Reflecting on Ten Years of Hadoop Posted on : Sep 12 - 2016

This year marks the 10th anniversary of Hadoop, a technology that has come to represent a major transformation in the enterprise computing industry. I began working with Hadoop around its inception, and have seen it become a central platform in big data analytics today. As we celebrate the anniversary of a technology that is so fundamental to so many, I want to shed some light on my own experience with the development and growth of Hadoop.

My earliest experience with Hadoop began in 2007, less than a year after the open-source technology’s release, during my time as part of the original data service team at Facebook. Before then, we had been using a mix of home-grown software and a traditional legacy data warehouse. However, neither approach was capable of meeting the company’s data processing demands, and we soon found ourselves at a point where processing a full day’s worth of data on the platforms actually took longer than 24 hours. We had an urgent need for infrastructure that was capable of scaling along with our data, and it was at that time that we began exploring Hadoop. The fact that it was an open-source project already being used at petabyte scale and providing scalability using commodity hardware was a very compelling proposition for us. Moreover, the same jobs that had taken more than a day to complete could now be completed within a few hours using the platform.

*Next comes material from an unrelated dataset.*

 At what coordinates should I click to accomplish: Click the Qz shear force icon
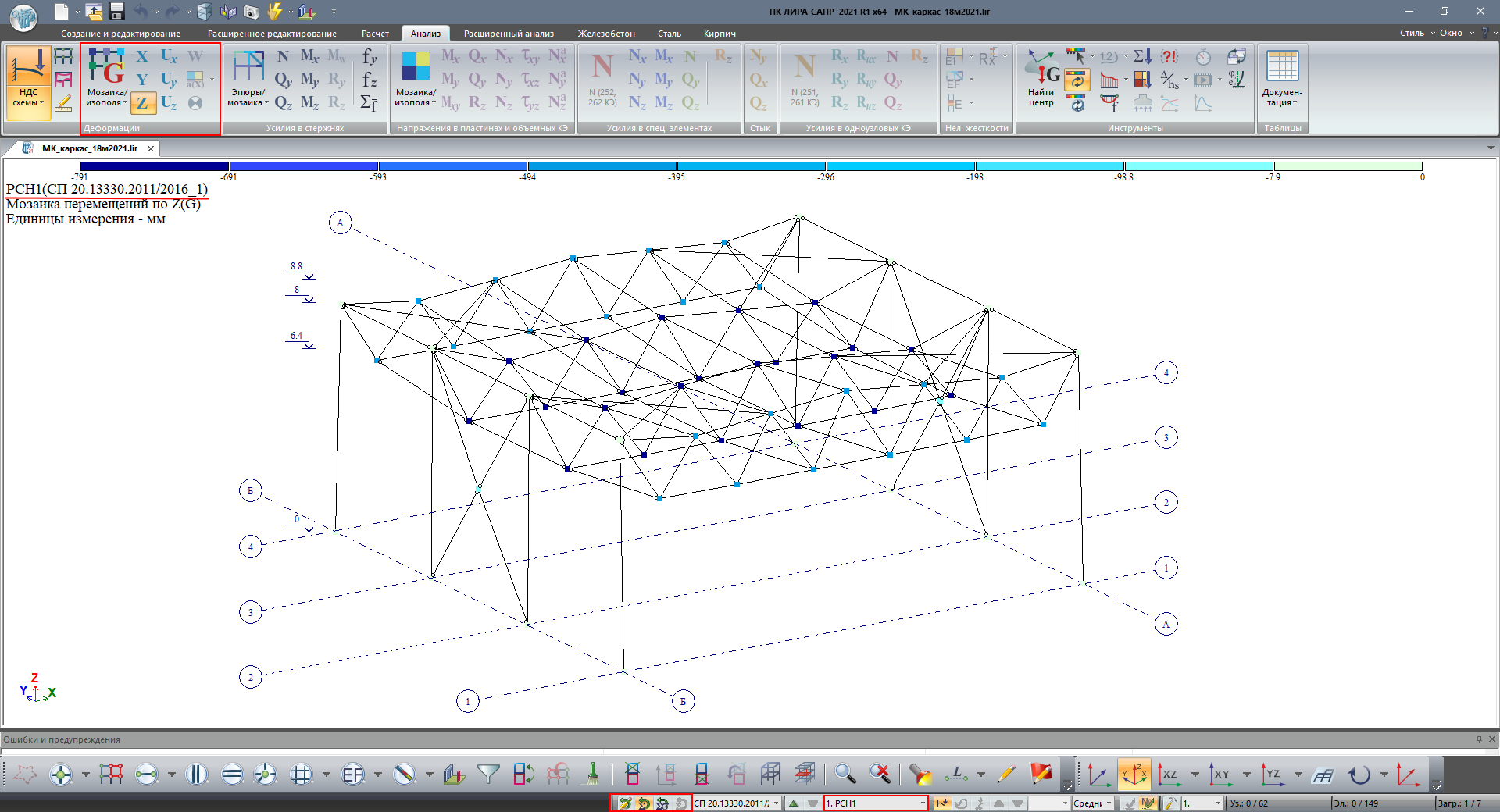pos(283,103)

Our first implementation of the open-source platform focused almost exclusively on batch-processing tasks. At the same time, using early Hadoop was often difficult for end users on the data service team, especially for those who were unfamiliar with writing MapReduce programming models. It lacked the articulation of more popular query languages like SQL, and many of us spent hours writing programs for even simple analytical processes.

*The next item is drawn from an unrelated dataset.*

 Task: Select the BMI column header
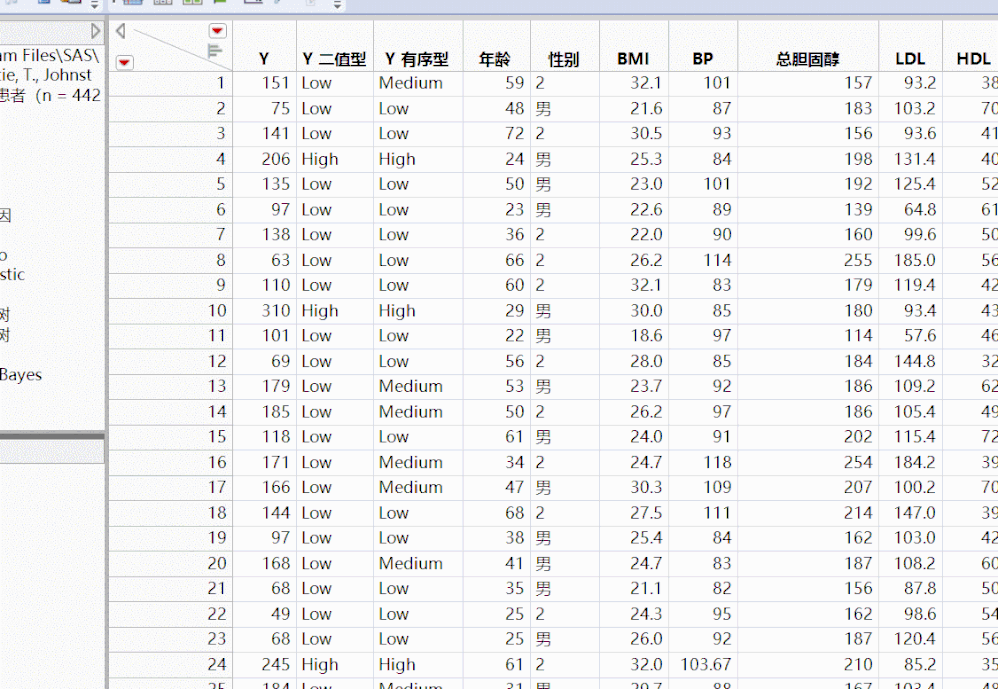tap(633, 59)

It was clear that in order to effectively analyze Facebook’s growing trove of data, we needed to improve the query capabilities of Hadoop. That was what inspired us to stack SQL on top of Hadoop to create Hive. While there was still a heavy amount of batch processing with the platform, for the first time, our analysts were able to conduct ad-hoc data analysis in HDFS. Much of the next few years were spent expanding and refining this infrastructure to meet growing usage as the tools made big data accessible to ever-larger groups of Facebook employees, and much of that big data architecture we built with Hadoop is still in place at the company today.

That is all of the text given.